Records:
....................

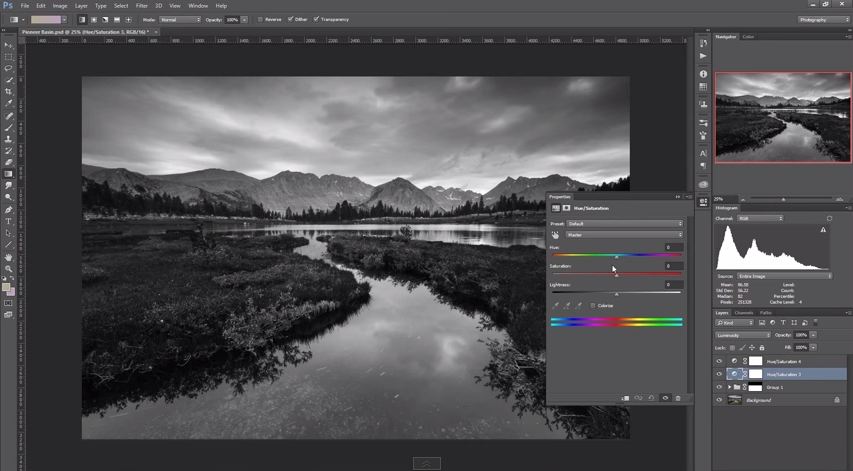Hide the Group 1 layer
Image resolution: width=853 pixels, height=471 pixels.
click(x=719, y=387)
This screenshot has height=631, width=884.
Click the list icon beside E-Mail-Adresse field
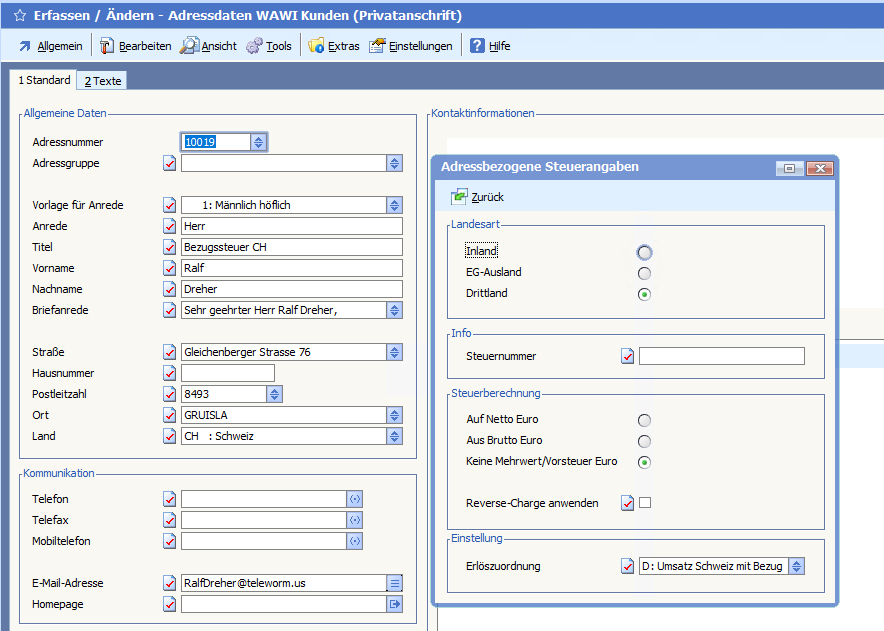395,583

....................

- **TASK REQUIREMENTS**
Change "icon" to "symbol" throughout the listing and write it out again with everything else unchanged. Leave the pictures out.

- **COMPLETE ANSWER**
Hide the Group 1 layer
Image resolution: width=853 pixels, height=471 pixels.
click(x=719, y=387)
This screenshot has height=631, width=884.
Click the list symbol beside E-Mail-Adresse field
395,583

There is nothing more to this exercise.